- EXERCISE DETAILS -
In the records below, find the line with "The image size is (1024, 768)." and repeat it and every line after it, exactly, without any pictures.

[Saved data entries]

──────────────────────────────

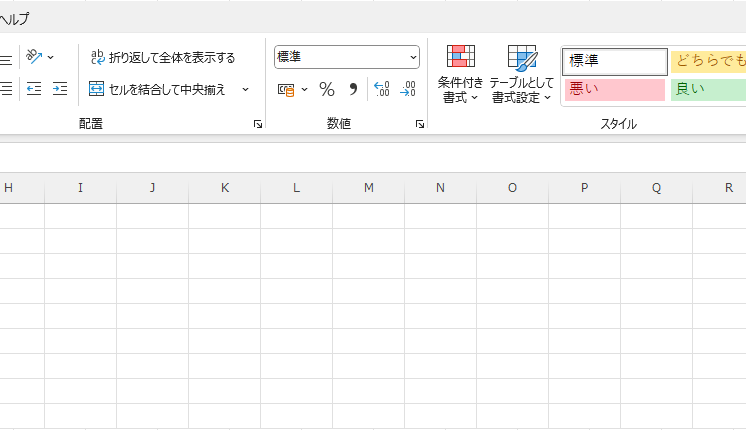Expand the merge cells options arrow
746x430 pixels.
tap(245, 89)
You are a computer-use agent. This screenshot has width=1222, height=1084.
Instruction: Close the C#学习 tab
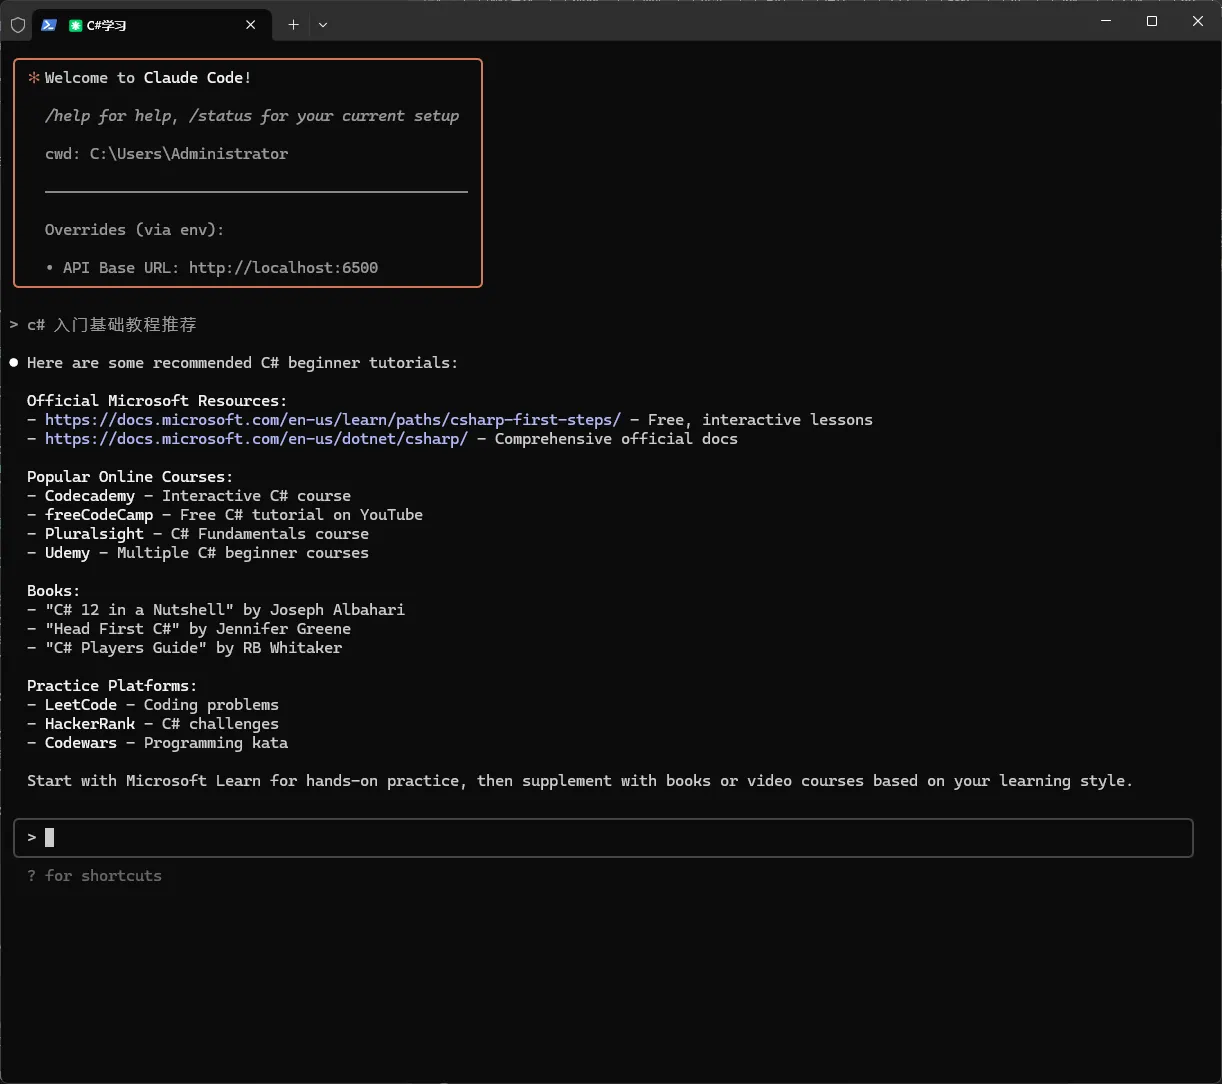[x=251, y=25]
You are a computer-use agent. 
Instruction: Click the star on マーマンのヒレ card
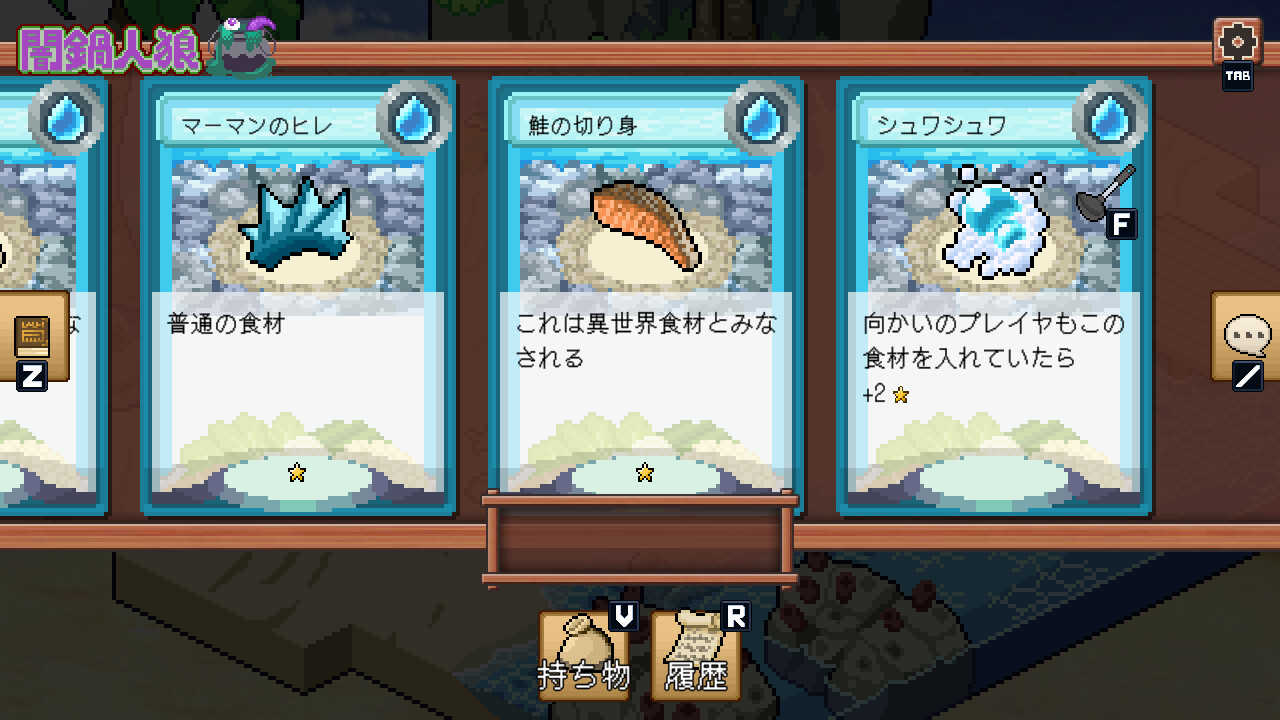(x=297, y=472)

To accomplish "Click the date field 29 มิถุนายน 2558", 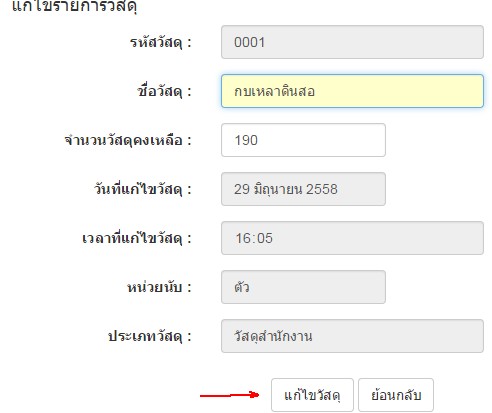I will [303, 189].
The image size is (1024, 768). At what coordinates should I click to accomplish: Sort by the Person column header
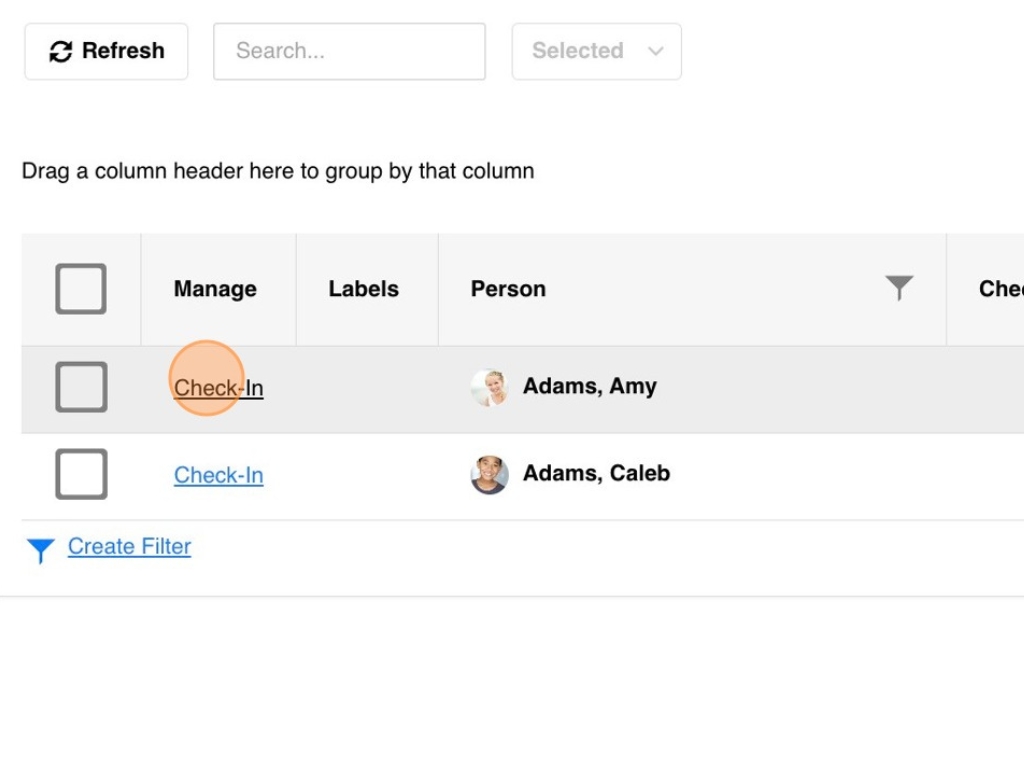tap(508, 289)
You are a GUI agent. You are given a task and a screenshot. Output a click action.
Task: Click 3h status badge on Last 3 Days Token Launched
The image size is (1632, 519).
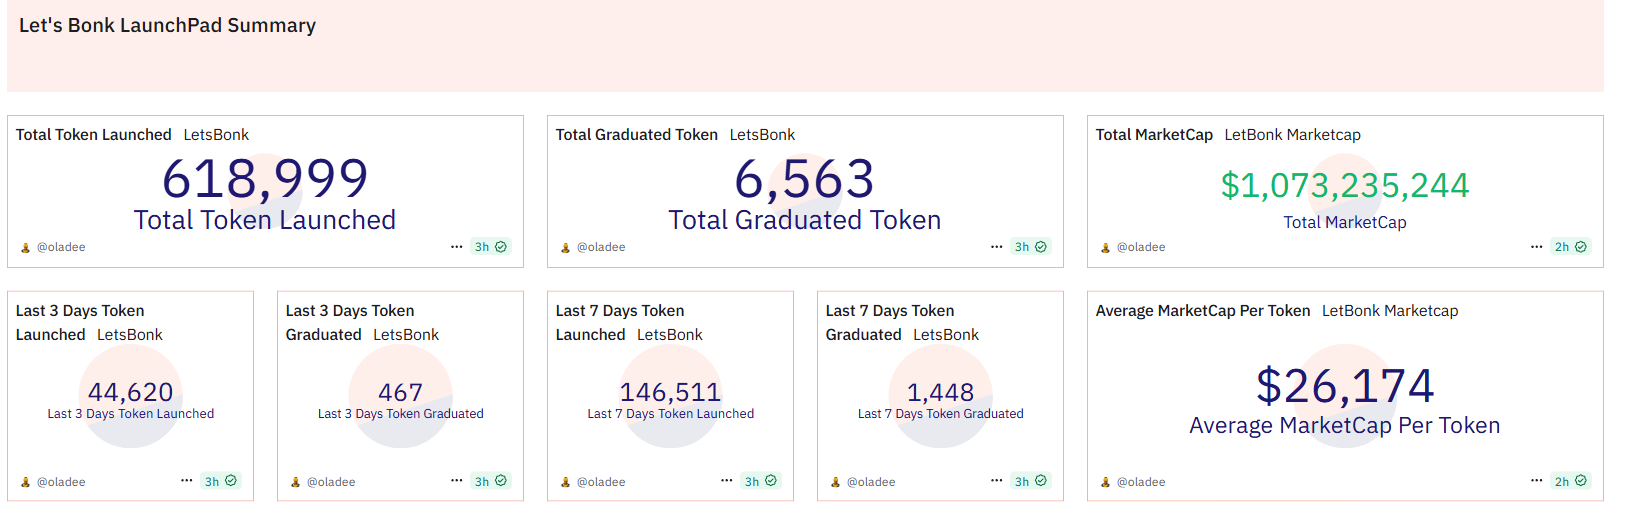[x=221, y=481]
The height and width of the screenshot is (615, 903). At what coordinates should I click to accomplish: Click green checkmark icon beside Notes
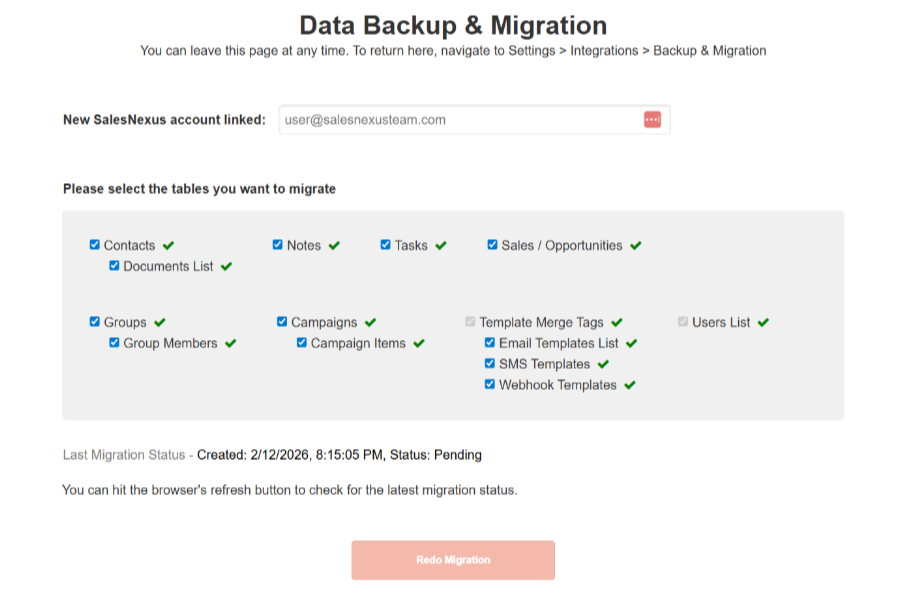(x=334, y=245)
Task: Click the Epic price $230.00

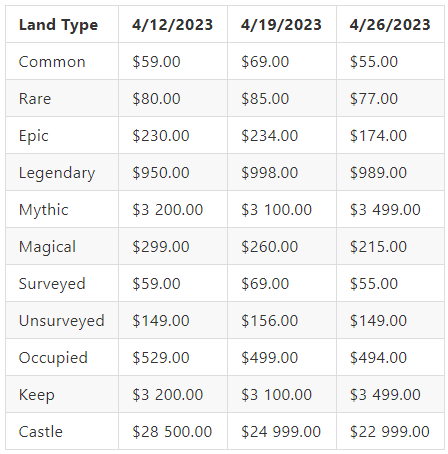Action: point(161,136)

──────────────────────────────

- SOLVED PROBLEM -
The image size is (1024, 768). At what coordinates should I click to accomplish: Sort by the Person column header
tap(508, 289)
You are a GUI agent. You are given a task and a screenshot. Output a click action.
Task: Click 3h status badge on Last 3 Days Token Launched
The image size is (1632, 519).
[x=221, y=481]
The height and width of the screenshot is (615, 903). At what coordinates should I click to accomplish: Click green checkmark icon beside Notes
(x=334, y=245)
Task: Click the Epic price $230.00

Action: point(161,136)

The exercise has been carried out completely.